WORK INSTRUCTIONS -
Rewrite the data below with every "pixels" changed to "px" and everything else unchanged. Omit the pictures from your answer.

== GIVEN ENTRIES ==

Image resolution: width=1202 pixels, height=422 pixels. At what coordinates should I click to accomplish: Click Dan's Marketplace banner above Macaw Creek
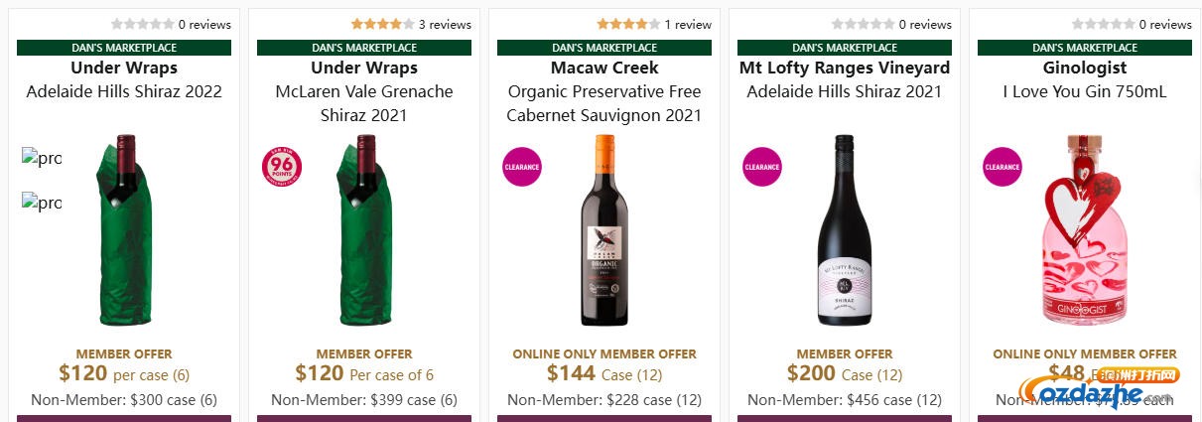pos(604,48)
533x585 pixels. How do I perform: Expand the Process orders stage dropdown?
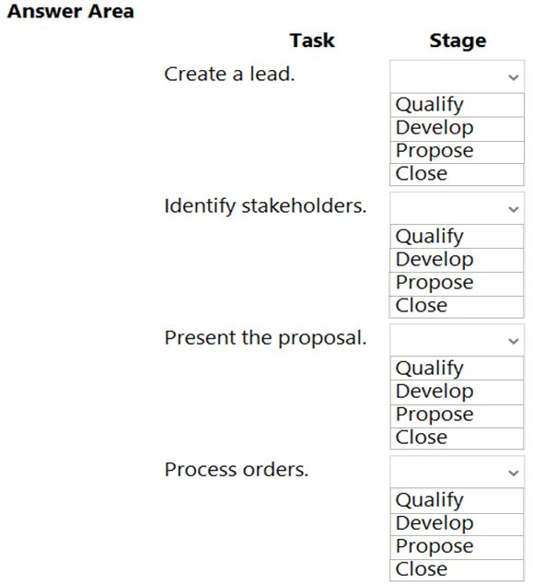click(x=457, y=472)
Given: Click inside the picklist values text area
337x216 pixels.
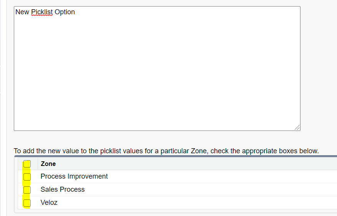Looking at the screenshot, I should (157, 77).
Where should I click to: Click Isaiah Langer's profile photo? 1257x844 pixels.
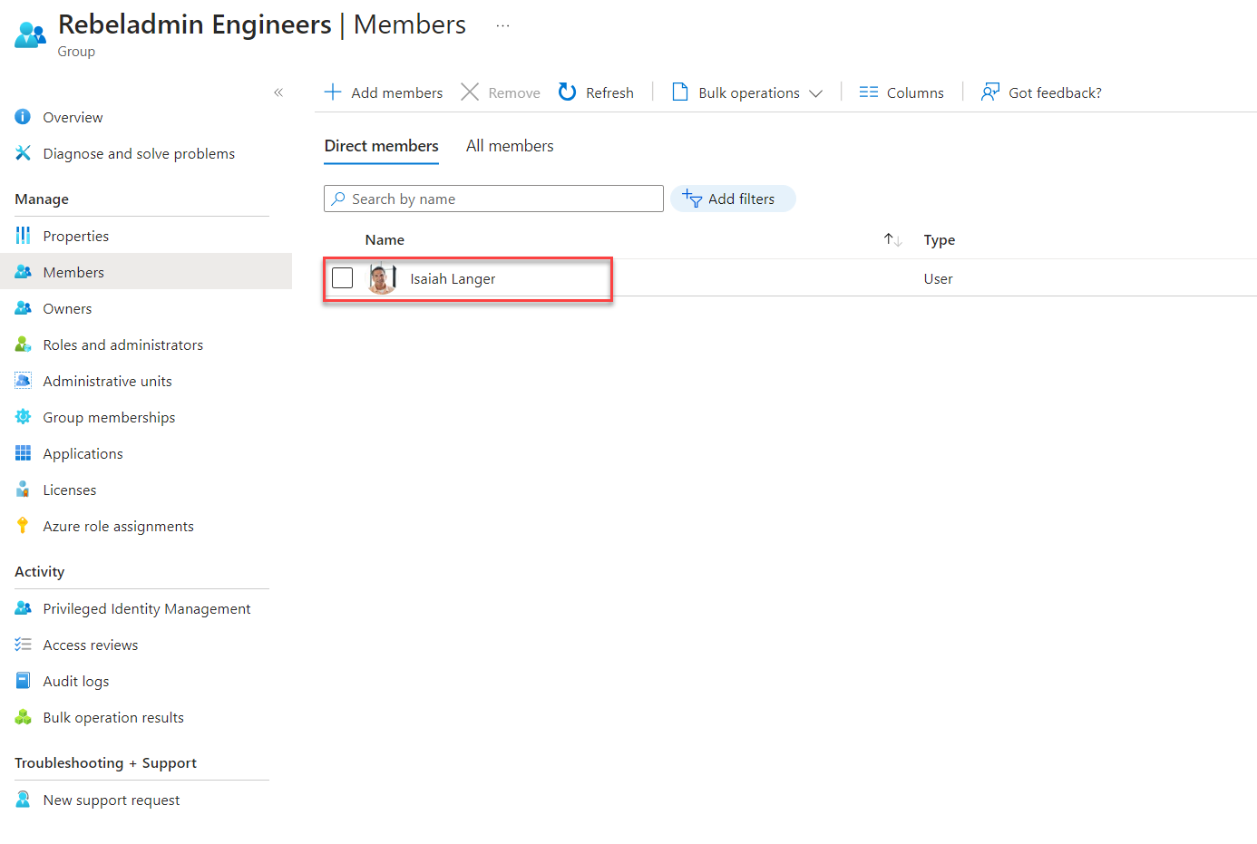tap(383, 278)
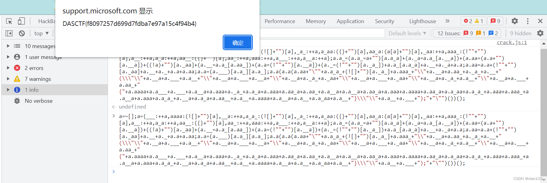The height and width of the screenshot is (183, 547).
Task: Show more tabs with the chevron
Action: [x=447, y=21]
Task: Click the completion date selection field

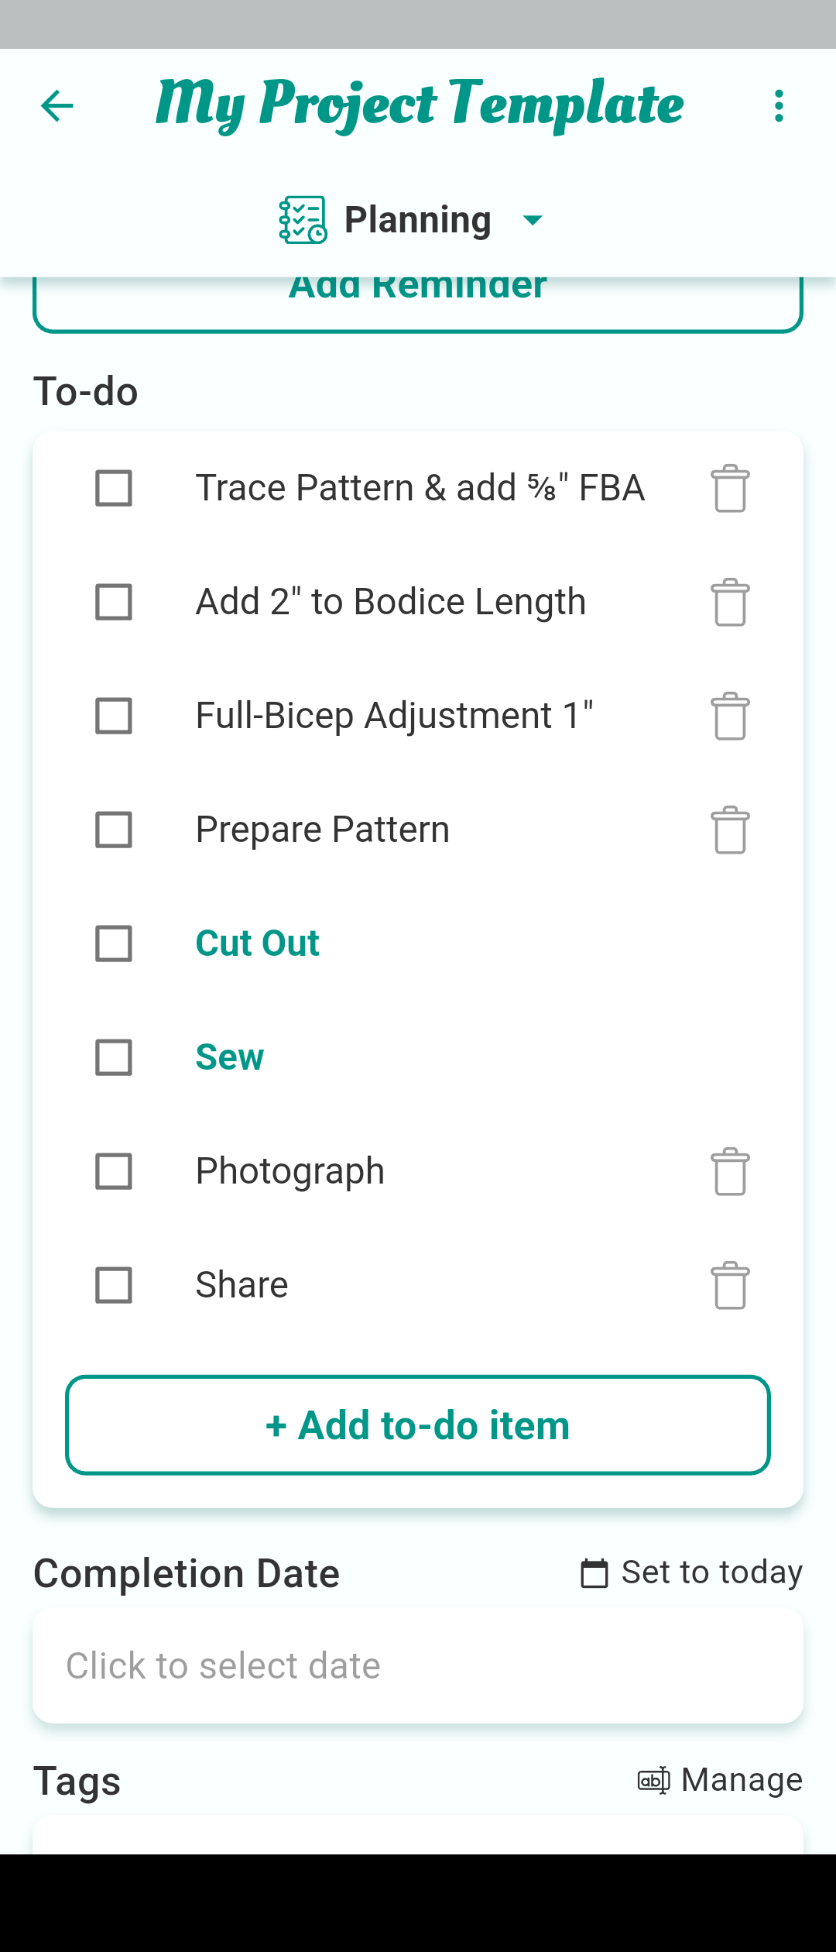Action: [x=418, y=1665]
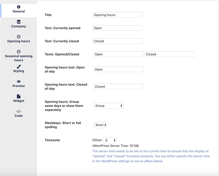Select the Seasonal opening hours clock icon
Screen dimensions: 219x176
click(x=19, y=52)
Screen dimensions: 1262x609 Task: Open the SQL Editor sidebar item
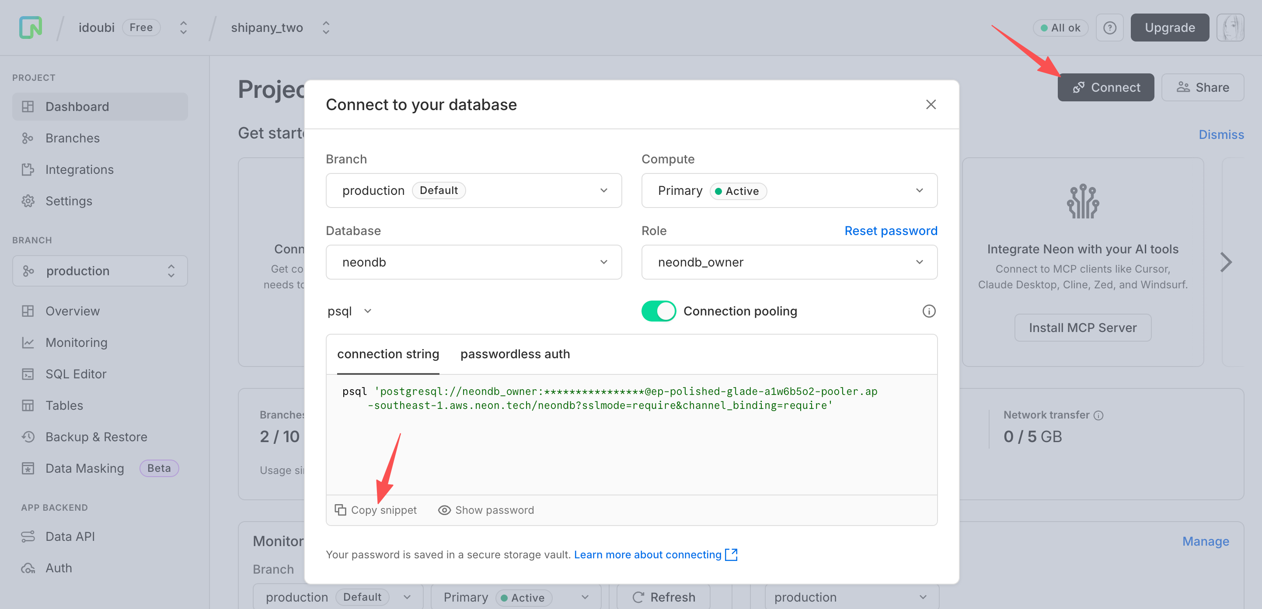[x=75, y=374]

===

TASK SOLUTION -
Image resolution: width=1202 px, height=422 px. At what coordinates should I click to accomplish: Click Dan's Marketplace banner above Macaw Creek
pos(604,48)
533x585 px. How do I perform: Expand the Process orders stage dropdown?
click(x=457, y=472)
Given: Click inside the picklist values text area
337x216 px.
Looking at the screenshot, I should (157, 77).
Where should I click to: Click Isaiah Langer's profile photo? 1257x844 px.
tap(383, 278)
The height and width of the screenshot is (183, 547).
Task: Show more tabs with the chevron
Action: [x=447, y=21]
Task: Click the completion date selection field

Action: [x=418, y=1665]
Select the Seasonal opening hours clock icon
Screen dimensions: 219x176
click(x=19, y=52)
Screen dimensions: 1262x609 Task: Open the SQL Editor sidebar item
[x=75, y=374]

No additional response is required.